[DATA SECTION — start]
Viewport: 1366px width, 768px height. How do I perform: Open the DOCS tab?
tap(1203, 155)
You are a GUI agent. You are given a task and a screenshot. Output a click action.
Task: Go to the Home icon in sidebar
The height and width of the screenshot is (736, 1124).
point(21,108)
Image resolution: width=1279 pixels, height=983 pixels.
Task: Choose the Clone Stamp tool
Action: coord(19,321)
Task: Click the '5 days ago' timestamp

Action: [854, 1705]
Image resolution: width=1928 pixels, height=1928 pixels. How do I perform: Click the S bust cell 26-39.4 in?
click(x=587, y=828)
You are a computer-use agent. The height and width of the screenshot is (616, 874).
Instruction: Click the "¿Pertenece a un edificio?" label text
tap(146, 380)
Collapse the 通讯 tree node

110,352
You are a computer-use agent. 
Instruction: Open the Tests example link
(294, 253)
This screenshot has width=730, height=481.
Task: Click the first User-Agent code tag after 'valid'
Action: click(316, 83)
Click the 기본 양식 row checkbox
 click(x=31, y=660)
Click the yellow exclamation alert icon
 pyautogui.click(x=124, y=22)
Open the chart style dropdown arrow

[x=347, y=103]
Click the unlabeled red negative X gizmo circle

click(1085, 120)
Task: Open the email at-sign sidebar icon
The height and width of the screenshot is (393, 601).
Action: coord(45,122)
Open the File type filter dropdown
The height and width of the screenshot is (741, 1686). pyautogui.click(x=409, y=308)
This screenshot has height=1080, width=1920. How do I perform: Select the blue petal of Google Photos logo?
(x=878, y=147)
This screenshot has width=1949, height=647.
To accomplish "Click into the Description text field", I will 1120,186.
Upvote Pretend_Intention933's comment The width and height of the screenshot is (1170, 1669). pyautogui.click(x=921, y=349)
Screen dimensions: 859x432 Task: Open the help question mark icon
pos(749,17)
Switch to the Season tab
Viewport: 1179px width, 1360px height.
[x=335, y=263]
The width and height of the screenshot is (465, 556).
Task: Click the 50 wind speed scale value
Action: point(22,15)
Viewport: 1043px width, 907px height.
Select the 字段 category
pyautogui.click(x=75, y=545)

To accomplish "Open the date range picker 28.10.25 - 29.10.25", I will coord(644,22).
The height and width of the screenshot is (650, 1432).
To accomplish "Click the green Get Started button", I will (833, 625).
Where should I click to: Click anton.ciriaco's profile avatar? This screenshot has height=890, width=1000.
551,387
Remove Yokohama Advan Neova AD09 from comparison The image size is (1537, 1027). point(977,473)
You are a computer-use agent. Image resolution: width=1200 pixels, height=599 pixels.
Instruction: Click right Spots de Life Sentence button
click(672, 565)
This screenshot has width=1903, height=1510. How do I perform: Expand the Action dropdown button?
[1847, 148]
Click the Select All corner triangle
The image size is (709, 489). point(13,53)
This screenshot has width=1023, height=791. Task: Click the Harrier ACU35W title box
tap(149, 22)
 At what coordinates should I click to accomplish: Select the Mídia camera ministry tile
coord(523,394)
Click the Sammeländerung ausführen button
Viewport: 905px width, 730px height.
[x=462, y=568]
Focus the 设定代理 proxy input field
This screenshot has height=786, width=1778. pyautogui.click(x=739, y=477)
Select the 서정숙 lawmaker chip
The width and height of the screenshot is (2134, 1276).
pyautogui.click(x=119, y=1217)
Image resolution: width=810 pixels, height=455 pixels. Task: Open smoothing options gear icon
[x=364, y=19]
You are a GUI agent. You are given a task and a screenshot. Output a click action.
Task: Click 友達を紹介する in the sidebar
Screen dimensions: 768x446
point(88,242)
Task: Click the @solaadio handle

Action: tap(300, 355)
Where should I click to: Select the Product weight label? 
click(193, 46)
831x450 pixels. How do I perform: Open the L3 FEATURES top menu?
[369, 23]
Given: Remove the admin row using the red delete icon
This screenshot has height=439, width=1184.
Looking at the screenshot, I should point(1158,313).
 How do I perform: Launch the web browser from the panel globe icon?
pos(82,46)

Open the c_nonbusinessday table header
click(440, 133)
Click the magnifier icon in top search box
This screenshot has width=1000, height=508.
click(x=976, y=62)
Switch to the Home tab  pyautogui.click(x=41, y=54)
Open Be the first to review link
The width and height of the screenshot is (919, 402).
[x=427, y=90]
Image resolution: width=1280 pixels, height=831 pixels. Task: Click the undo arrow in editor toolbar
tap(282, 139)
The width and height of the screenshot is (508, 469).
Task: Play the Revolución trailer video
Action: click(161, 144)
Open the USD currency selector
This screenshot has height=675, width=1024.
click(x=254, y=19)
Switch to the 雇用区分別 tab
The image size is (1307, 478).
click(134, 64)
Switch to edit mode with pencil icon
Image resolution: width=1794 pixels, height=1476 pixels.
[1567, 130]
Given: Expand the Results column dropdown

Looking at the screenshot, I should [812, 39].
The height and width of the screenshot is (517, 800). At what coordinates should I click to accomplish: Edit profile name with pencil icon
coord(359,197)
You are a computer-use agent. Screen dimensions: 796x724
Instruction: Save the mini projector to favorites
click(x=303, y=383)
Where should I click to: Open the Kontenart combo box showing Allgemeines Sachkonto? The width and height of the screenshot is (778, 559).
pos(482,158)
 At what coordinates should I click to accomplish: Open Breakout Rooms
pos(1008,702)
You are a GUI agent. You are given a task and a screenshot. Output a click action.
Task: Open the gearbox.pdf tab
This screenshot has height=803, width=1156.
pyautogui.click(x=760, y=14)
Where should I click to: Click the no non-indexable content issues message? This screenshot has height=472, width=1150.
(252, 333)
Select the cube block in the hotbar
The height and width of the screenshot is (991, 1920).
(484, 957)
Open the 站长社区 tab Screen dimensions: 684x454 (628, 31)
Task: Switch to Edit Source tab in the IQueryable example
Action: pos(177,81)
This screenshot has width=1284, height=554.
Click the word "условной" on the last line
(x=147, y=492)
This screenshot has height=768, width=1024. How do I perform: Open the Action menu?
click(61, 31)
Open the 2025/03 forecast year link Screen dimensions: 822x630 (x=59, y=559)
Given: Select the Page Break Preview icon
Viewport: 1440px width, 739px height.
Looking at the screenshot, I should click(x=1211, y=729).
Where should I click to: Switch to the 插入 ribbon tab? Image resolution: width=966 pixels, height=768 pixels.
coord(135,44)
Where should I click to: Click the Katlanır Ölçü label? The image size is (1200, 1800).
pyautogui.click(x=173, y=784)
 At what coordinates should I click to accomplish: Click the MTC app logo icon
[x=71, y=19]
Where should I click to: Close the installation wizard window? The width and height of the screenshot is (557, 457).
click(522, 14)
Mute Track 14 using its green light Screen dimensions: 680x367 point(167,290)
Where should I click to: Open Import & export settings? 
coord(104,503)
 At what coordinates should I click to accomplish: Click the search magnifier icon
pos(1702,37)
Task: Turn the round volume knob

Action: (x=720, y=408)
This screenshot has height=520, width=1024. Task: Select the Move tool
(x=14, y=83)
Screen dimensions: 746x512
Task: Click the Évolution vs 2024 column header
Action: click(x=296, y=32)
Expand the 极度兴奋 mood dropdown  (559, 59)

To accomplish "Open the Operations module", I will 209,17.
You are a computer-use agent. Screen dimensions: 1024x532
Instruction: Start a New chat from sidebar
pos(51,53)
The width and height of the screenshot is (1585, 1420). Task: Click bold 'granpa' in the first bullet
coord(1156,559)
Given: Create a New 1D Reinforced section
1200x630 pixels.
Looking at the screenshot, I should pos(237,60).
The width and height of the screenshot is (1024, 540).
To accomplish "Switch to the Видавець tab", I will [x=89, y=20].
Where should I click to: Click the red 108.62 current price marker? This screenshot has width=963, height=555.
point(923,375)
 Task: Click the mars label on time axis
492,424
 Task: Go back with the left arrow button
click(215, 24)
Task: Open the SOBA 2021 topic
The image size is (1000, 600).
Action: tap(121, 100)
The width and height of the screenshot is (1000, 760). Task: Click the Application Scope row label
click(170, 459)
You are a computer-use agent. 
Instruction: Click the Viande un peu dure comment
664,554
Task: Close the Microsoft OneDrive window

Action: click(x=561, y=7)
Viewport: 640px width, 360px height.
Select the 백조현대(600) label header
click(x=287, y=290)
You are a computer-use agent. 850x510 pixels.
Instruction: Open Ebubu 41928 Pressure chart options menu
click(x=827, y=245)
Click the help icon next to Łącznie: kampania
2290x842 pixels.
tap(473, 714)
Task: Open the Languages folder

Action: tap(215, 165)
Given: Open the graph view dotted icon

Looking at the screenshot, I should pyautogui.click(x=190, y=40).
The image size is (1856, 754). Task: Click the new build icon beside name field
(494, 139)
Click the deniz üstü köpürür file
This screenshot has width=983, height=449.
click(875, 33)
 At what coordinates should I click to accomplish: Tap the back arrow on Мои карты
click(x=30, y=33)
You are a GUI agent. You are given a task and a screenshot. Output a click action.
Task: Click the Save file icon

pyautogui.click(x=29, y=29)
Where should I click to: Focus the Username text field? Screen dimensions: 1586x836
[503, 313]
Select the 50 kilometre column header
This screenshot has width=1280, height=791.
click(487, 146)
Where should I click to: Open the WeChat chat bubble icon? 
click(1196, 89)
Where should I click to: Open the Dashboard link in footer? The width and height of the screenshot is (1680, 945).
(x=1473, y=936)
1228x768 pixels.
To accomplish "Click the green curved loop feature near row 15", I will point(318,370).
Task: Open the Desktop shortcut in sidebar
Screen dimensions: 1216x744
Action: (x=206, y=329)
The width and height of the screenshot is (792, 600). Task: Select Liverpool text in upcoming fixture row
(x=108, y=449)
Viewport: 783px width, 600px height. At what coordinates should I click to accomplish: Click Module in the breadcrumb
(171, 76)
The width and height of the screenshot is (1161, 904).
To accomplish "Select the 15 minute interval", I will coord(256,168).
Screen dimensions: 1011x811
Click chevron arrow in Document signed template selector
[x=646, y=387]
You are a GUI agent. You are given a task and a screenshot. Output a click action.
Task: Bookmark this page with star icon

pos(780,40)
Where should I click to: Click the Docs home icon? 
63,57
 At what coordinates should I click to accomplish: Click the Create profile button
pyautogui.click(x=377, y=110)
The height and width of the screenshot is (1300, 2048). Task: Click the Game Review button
[DATA SECTION — finish]
• PROBLEM REQUIREMENTS: What you return should be exactly the lines above, starting at the one with "Instruction: Click the Viande" and ending at the one with "Screen dimensions: 1011x811", and nothing else.

• ANSWER FOR THE TASK:
Instruction: Click the Viande un peu dure comment
664,554
Task: Close the Microsoft OneDrive window

Action: click(x=561, y=7)
Viewport: 640px width, 360px height.
Select the 백조현대(600) label header
click(x=287, y=290)
You are a computer-use agent. 850x510 pixels.
Instruction: Open Ebubu 41928 Pressure chart options menu
click(x=827, y=245)
Click the help icon next to Łącznie: kampania
2290x842 pixels.
tap(473, 714)
Task: Open the Languages folder

Action: tap(215, 165)
Given: Open the graph view dotted icon

Looking at the screenshot, I should pyautogui.click(x=190, y=40).
The image size is (1856, 754). Task: Click the new build icon beside name field
(494, 139)
Click the deniz üstü köpürür file
This screenshot has width=983, height=449.
click(875, 33)
 At what coordinates should I click to accomplish: Tap the back arrow on Мои карты
click(x=30, y=33)
You are a GUI agent. You are given a task and a screenshot. Output a click action.
Task: Click the Save file icon

pyautogui.click(x=29, y=29)
Where should I click to: Focus the Username text field? Screen dimensions: 1586x836
[503, 313]
Select the 50 kilometre column header
This screenshot has width=1280, height=791.
click(487, 146)
Where should I click to: Open the WeChat chat bubble icon? 
click(1196, 89)
Where should I click to: Open the Dashboard link in footer? The width and height of the screenshot is (1680, 945).
(x=1473, y=936)
1228x768 pixels.
To accomplish "Click the green curved loop feature near row 15", I will point(318,370).
Task: Open the Desktop shortcut in sidebar
Screen dimensions: 1216x744
Action: (x=206, y=329)
The width and height of the screenshot is (792, 600). Task: Select Liverpool text in upcoming fixture row
(x=108, y=449)
Viewport: 783px width, 600px height. At what coordinates should I click to accomplish: Click Module in the breadcrumb
(171, 76)
The width and height of the screenshot is (1161, 904).
To accomplish "Select the 15 minute interval", I will coord(256,168).
Screen dimensions: 1011x811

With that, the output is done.